Kimlik hırsızlığı yapan siber suçlular genellikle yasal ve iyi bilinen bir markanın e-posta şablonunu kopyalayarak kullanıcının linke tıklama konusunda şüphe duymasını önlüyorlar. Buradan sahte bir giriş sayfasına yönlendirilen kullanıcılar, böylece kötücül yazılımların otomatikman cihazlarına yüklenmesine fırsat yaratmış oluyor. Kullanıcının kimlik bilgileri ele geçirildiğinde, siber saldırganlar bu durumu kullanıcıdan para talep etmek, verilerini çalmak veya bağlı oldukları kurumsal ağı ele geçirmek için kullanabiliyor.
Öte yandan CEO dolandırıcılığı olarak da adlandırılan kurumsal e-mail dolandırıcılığında (BEC) siber suçluların CEO, CFO veya alacaklardan sorumlu danışman vb. davranarak iş ilişkilerini suiistimal etmeye yönelik kurgular oluşturduğu görülüyor.

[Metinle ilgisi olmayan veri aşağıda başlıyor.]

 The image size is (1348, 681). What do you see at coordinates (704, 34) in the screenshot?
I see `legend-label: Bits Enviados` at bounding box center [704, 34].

Kimlik bilgisi dolandırıcılığı ve BEC kombinasyonu ise daha da karmaşık siber felaketlere yol açabiliyor. Kimlik bilgilerinin güvenliği ihlal edildiğinde, siber suçlu, finansal işlemleri izlemek için posta kutusuna mail yönlendirme kuralları oluşturuyor. Siber suçlu daha sonra, para veya bilgiyi çalmak için iletişimin ortasına bir kurban e-maili ekliyor ve hedefin kafasının karışmasına sebep oluyor.
Fidye yazılım saldırıları artıyor
Sophos tarafından hazırlanan State of Ransomware 2020 araştırmasının sonuçlarına göre, Türkiye’de yapılan ankete katılan IT yöneticilerinin yüzde 63’ü, geçen yıl en az bir fidye yazılımı saldırısına maruz kaldığını belirtiyor.

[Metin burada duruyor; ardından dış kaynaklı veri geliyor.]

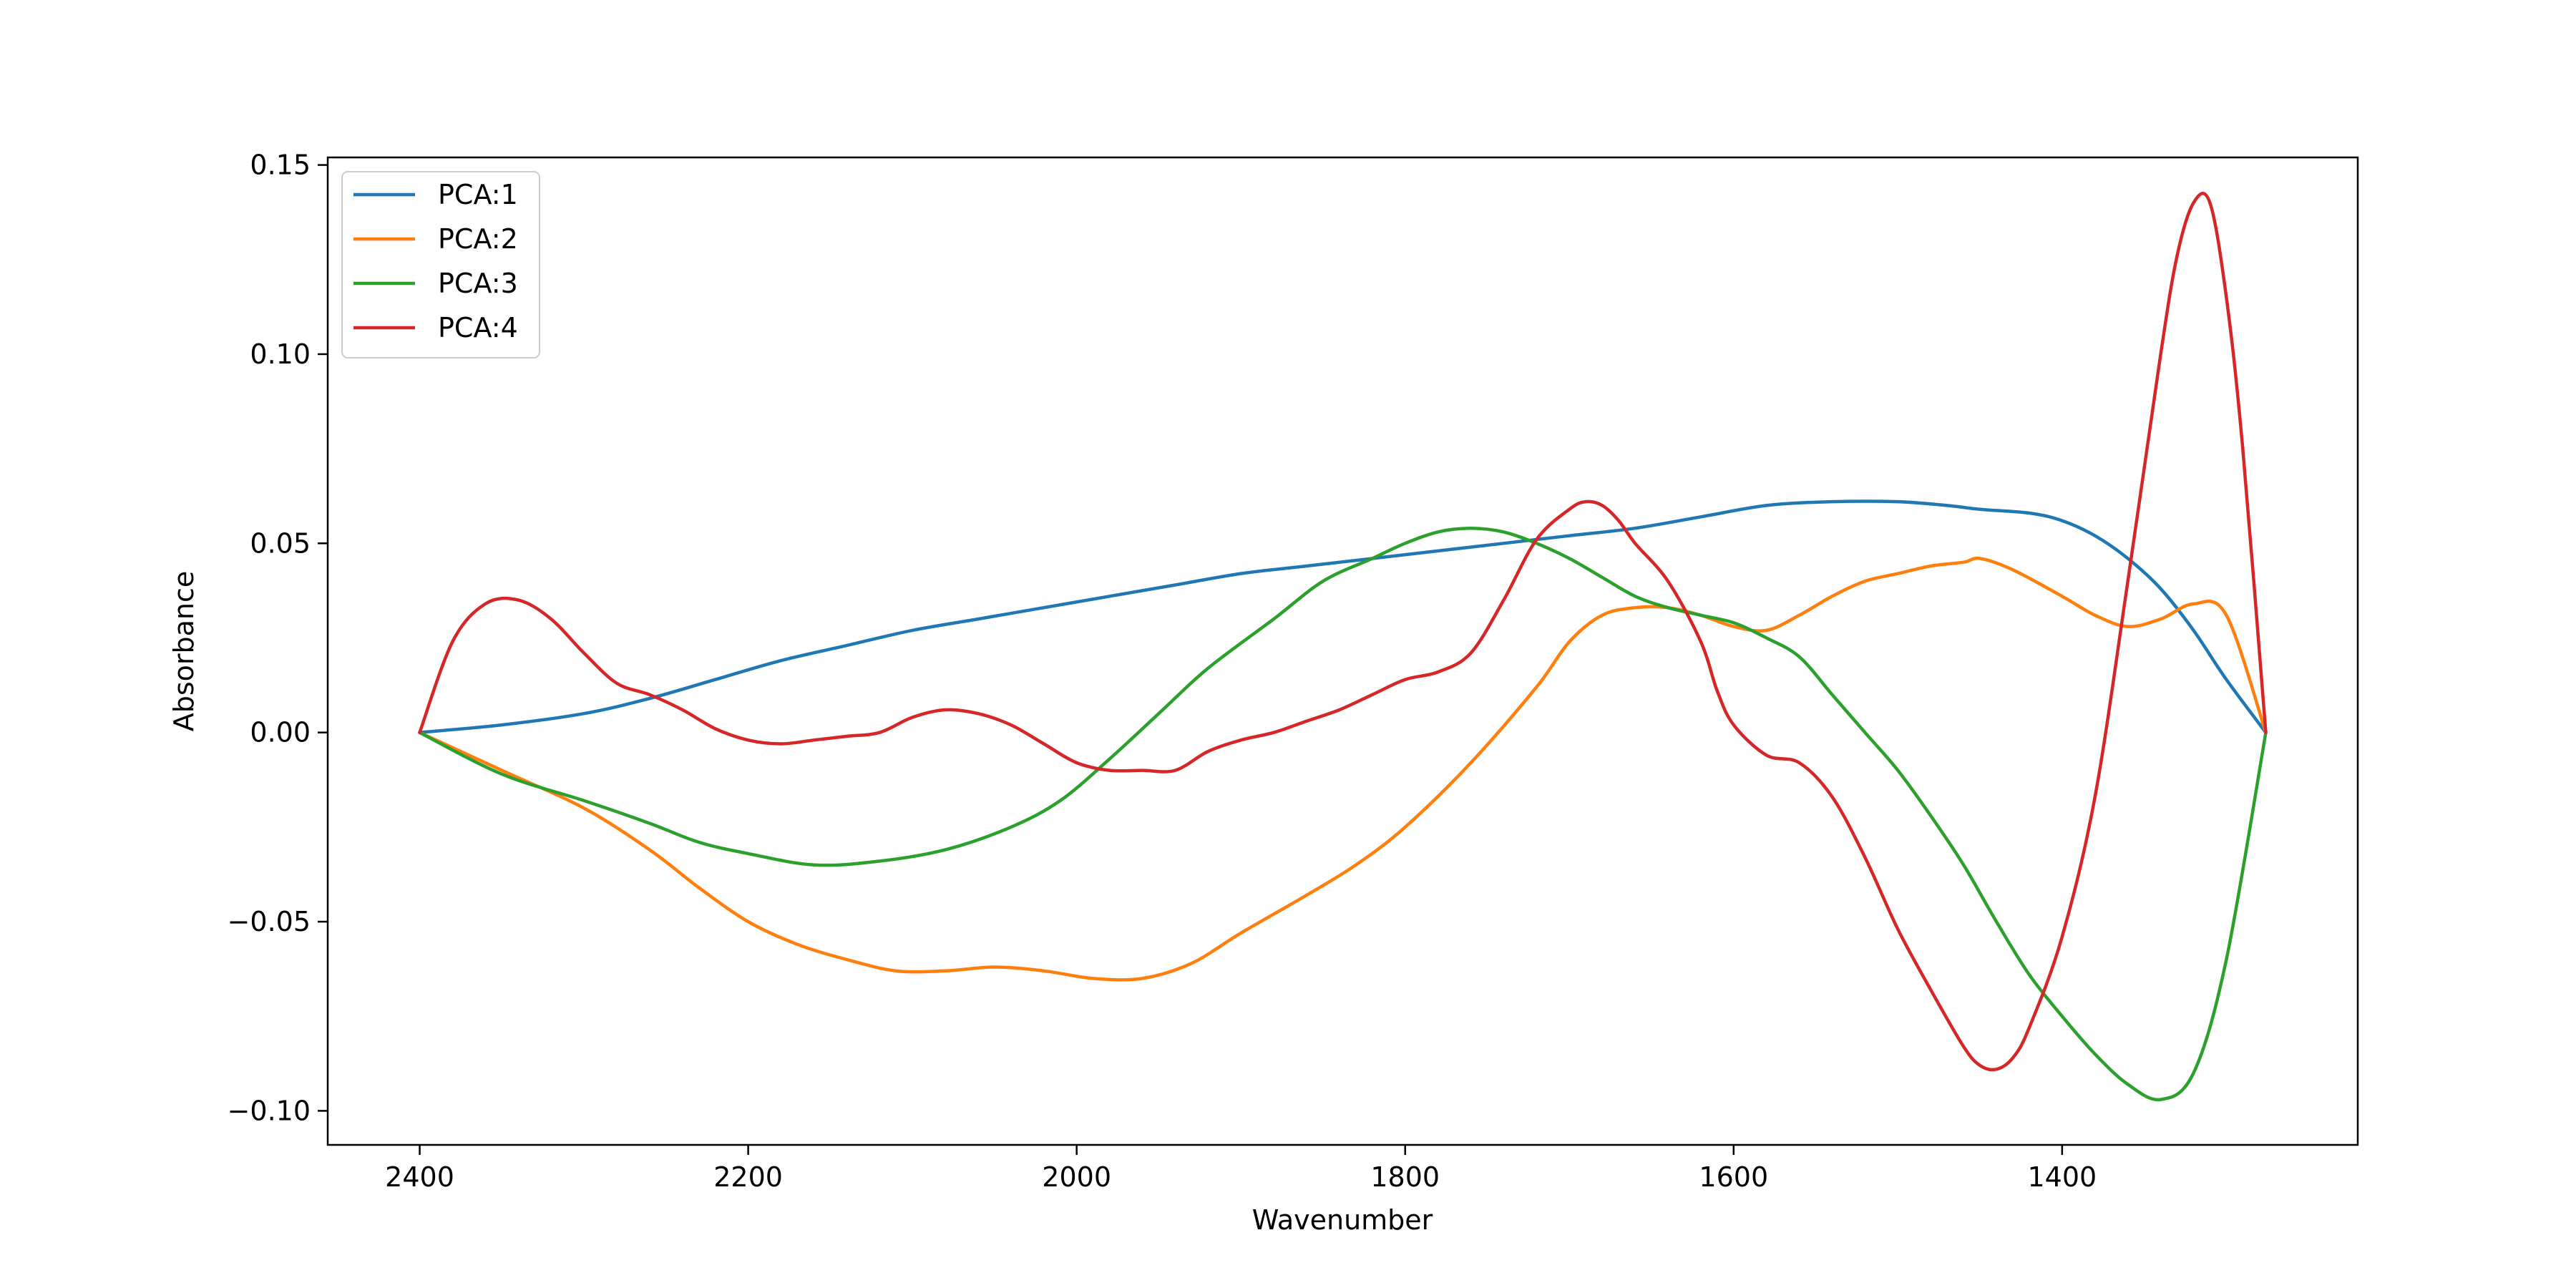 The image size is (2576, 1288). I want to click on legend: PCA:1 PCA:2 PCA:3 PCA:4, so click(440, 264).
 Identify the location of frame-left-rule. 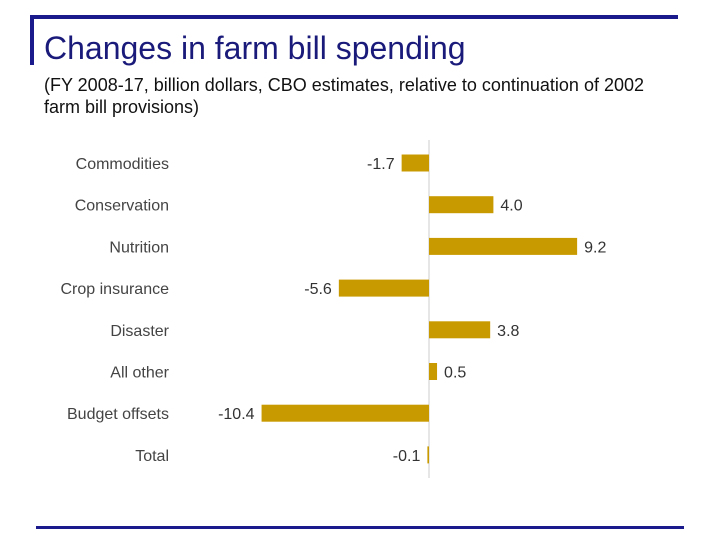
(32, 40).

Nijerya’da bu sayı yüzde 53 iken, Birleşik Arap Emirlikleri’nde yüzde 49 olarak kaydediliyor. Güney Afrika ise 2017’de saldırıların yüzde 54’ten yüzde 24’e düşüşünün sebebi olarak siber suçluların daha büyük kazanç getirecek saldırılara yönelmeleri gösteriliyor. Türkiye’de saldırılar oldukça yüksek olsa da, Sophos’un raporu bunların yüzde 51’inin şifrelenmeden önce engellendiğini ortaya koyuyor.
Fidye yazılımı saldırıları, ödemeleri gasp etmek ve şirketleri kritik sistemlerinden çıkarmak için tasarlanıyor. Ancak saldırı sonrasında talepleri kabul etmek, iş sistemlerini yeniden inşa etmekten daha iyi bir seçenek gibi görünse de, saldırgandan fidye ödeyerek kurtulmak mümkün olmuyor. Siber suçlular, fidyenin ödenip ödenmemiş olmasından bağımsız şekilde, gelecekteki suç faaliyetleri için açık kapı bırakarak, riskin kurumlar içim devam ettiği mesajını veriyor.
Siber suçluların internette son derece geniş çaplı taramalar yaparak sisteme sızabilecekleri zayıf noktaları aradığını dile getiren Microsoft Türkiye Pazarlama Grup Direktörü Ozan Öncel, siber saldırıların pandemi döneminde arttığına dikkat çekerek “Örneğin kimlik bilgilerini elde etmek için VPN ve uzaktan erişim cihazlarındaki güvenlik açıklarından yararlanan siber suçlular, ardından Covid-19 salgını sırasında hastanelere ve tıbbi hizmet sağlayıcılarına fidye saldırısı gerçekleştirdiler.
Bu kuruluşların sistemlerinde kesinti yaşamaktansa fidye ödemeyi tercih edeceklerine güvenen siber suçlular, bu düşünceyi suistimal etmek için en uygun zaman olan pandemi sürecini iyi değerlendirdiler” diyor. Öncel, kullandığımız yazılımların güvenlik seviyesini yükselten destek ürün ve hizmetlerden faydalanmanın, siber saldırı tehditlerinin önüne geçmek adına büyük önem taşıdığının da altını çiziyor.
Kullanıcılar ve CISO’lar için saldırılardan korunmaya yönelik öneriler
Kimlik bilgisi dolandırıcılığının ve BEC’nin büyüklüğü ve karmaşıklığı göz önüne alındığında, Microsoft Dijital Suçlar Birimi atılması gereken önemli adımları şöyle sıralıyor:
- Çok faktörlü kimlik doğrulama uygulamalarını benimseyin. Bu seçenek, kimlik bilgilerine odaklanan saldırıları durdurabilir.
- İyi bir e-posta güvenlik yöntemini alışkanlık haline getirin. Saldırıların yüzde 90’ı tek bir e-posta ile başlar, bu nedenle kimlik avına sebep olabilecek unsurların saldırılarını önleyebilirsiniz.
- Çalışanlarınızı kimlik avlarına karşı eğitin.
- Uygulamaların ve platformların en güncel sürümlerini kullanın.